Recently some comments have been made to me that have made me feel burdened by my singleness. Yes, I'm 32, yes I'm completely single and yes, there are no potential dates on the horizon. Normally, I'm OK with that. For the most part I find it pretty easy to pretend that I really enjoy my singless. I say pretend because while I seem to be enjoying myself and my life, I would trade it in a heartbeat to be married to, for lack of a better word, my soulmate. But really, life is generally pretty good.
Until someone says to you, "how many people do you know that are getting married and you're not?" You see, I have a lot of friends who have either recently married or are getting married in the near future. I even recently went to 2 weddings on the same day. And for the most part, I enjoyed them.
But as is expected, at a wedding I inevitably find myself thinking, "wow, what would this be like if it were me?" And then I glance around the room as if looking through a scope to find potential targets to receive my love. Of course, then I chastise myself and force myself to focus on the ceremony and shove all thought of lonliness and spinsterhood aside until I'm back in my car, alone.
Let's face it, for anyone like me, occassionally, being single makes me sad. Admitting that I have dreams and longings that are unmet makes me sad. Realizing that there is no guarantee that those dreams and longings will be met this side of eternity makes me sad. Thinking that I will continue to be the less respected member of my family (because whether or not that's true, that is what feels true) makes me sad. Thinking I may never have a family of my own, makes me sad. Realizing I will always have to provide for myself, makes me sad. And on and on the list can go.
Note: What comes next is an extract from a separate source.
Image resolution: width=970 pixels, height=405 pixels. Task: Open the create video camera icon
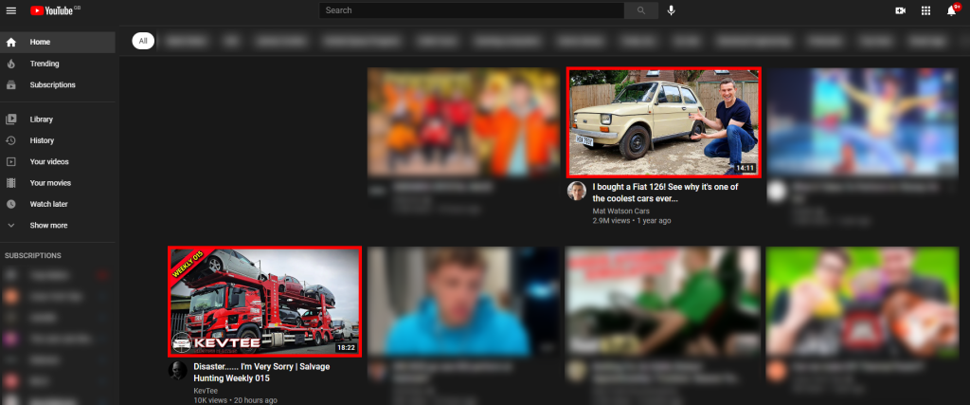pyautogui.click(x=900, y=10)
So what do I do with the sadness and deep emotion being single occasionally brings to me? It seems these days all the popular books on the topic seem to say that if I stay busy enough with friends or dates from internet services, etc. I won't have time to dwell on and think about how single I am and won't experience the sadness because I'll be having so much fun. I find fault with this. Don't get me wrong, I'm all for spending time with friends and having a good time and to a certain extent, that is true. While I'm having fun with friends I generally do not dwell on the fact that I long to be married and am not.
But neither am I afriad of those deep emotions that those thoughts and feelings bring. In fact, when they arise, I tend to embrace them. I have found that I need to go there in my heart. I need to feel the hurt and pain of unmet desires and dreams. I need to feel the sadness. I need to occassionally cry. I need to go there and let those emotions drive me to the feet of God.
Yes, I know emotions can lead me astray. But I also know that my emotions can lead me to the heart of God. I need to cry out my unmet desires so he can softly whisper, "there are pleasures forever at My right hand.... I open up MY hand and satisfy every living thing.... I am the strength of your heart and your portion forever.... your flesh and your heart may fail, but I am near....boldly approach My throne and receive mercy and grace...." And on He goes.
I need my emotions to lead me, sad and broken, to Him. Then I can taste and see that He is good. Then I am hungry and thirsty for more of Him. Then I can surrender.
So while I don't really welcome comments like the one above (I certainly don't look forward to and pursue these melancholy moments), I am willing to feel the sadness. It reminds me that I love Jesus. Deeply. And that He is enough.
I once had a friend tell me that while she was single, she felt like the Lord really met her in deep, special ways. And that while He still meets her now that she is married, it's different from her single days. Somehow, I can see why. My singleness has led to sweet times with Jesus. For that, I'm thankful. I'm thankful for my singleness.
Not that I want to stay single or anything. It might be fun to find out how the Lord works in married peoples lives....
5 comments:
"God loves you just the way you are Jana...but not enough to let you stay that way..." I pressed through your post....and jsut had to leave this little gem for you.
thank you for expressing what ever girl feels and must walk away with knowing to be true...leaning into it! I'm grateful for you and your openess to share! ;) kk
single tear
does writing with such vulnerability make you feel naked? gutsy post.